[英]Pairwise comparison of dataframe column entries in r
Data:数据:
df_dat = structure(list(code = c(1L, 10000L, 10001L), yr_1986 = c(NA, 10000L, 10001L), yr_1987 = c(NA, 10000L, 10001L), yr_1988 = c(NA, 10000L, 10001L), yr_1989 = c(NA, 10000L, NA), yr_1990 = c(NA, 10000L, NA), yr_1991 = c(1L, 10000L, 10001L), yr_1992 = c(NA, 10000L, 10001L), yr_1993 = c(NA, 10000L, 10001L), yr_1994 = c(NA, 10000L, NA), yr_1995 = c(NA, 10000L, NA), yr_1996 = c(NA, 10000L, NA), yr_1997 = c(NA, 10000L, 10001L), yr_1998 = c(NA, 10000L, 10001L), yr_1999 = c(NA, 10000L, 10001L), yr_2000 = c(NA, 10000L, 10001L), yr_2001 = c(NA, 10000L, NA), yr_2002 = c(NA, 10000L, NA), yr_2003 = c(NA, 10000L, NA), yr_2004 = c(NA, 10000L, NA), yr_2005 = c(NA, 10000L, NA), yr_2006 = c(NA, 10000L, NA), yr_2007 = c(NA, 10000L, NA), yr_2008 = c(NA, 10000L, NA), yr_2009 = c(NA, 10000L, 10001L), yr_2010 = c(NA, 10000L, 10001L), yr_2011 = c(NA, 10000L, 10001L), yr_2012 = c(NA, 10000L, 10001L), yr_2013 = c(NA, 10000L, 10001L), yr_2014 = c(NA, 10000L, NA), yr_2015 = c(NA, 10000L, NA), yr_2016 = c(NA, 10000L, NA), yr_2017 = c(NA, 10000L, NA), yr_2018 = c(NA, 10000L, NA)), .Names = c("code", "yr_1986", "yr_1987", "yr_1988", "yr_1989", "yr_1990", "yr_1991", "yr_1992", "yr_1993", "yr_1994", "yr_1995", "yr_1996", "yr_1997", "yr_1998", "yr_1999", "yr_2000", "yr_2001", "yr_2002", "yr_2003", "yr_2004", "yr_2005", "yr_2006", "yr_2007", "yr_2008", "yr_2009", "yr_2010", "yr_2011", "yr_2012", "yr_2013", "yr_2014", "yr_2015", "yr_2016", "yr_2017", "yr_2018"), class = "data.frame", row.names = c(NA, -3L))
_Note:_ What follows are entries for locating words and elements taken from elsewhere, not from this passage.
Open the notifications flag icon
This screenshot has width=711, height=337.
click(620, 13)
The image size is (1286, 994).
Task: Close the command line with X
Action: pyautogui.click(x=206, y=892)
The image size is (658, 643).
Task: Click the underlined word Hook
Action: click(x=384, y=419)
Question: I am trying to perform conditional pairwise comparison across the columns in my dataframe so as to check the reoccurence of the values stored in the first column code , which are numeric codes.问题:我正在尝试对 dataframe 中的列执行条件成对比较,以检查存储在第一列code中的值是否再次出现,这些值是数字代码。 The remaining columns in my case are in fact a time series from 1986-2018.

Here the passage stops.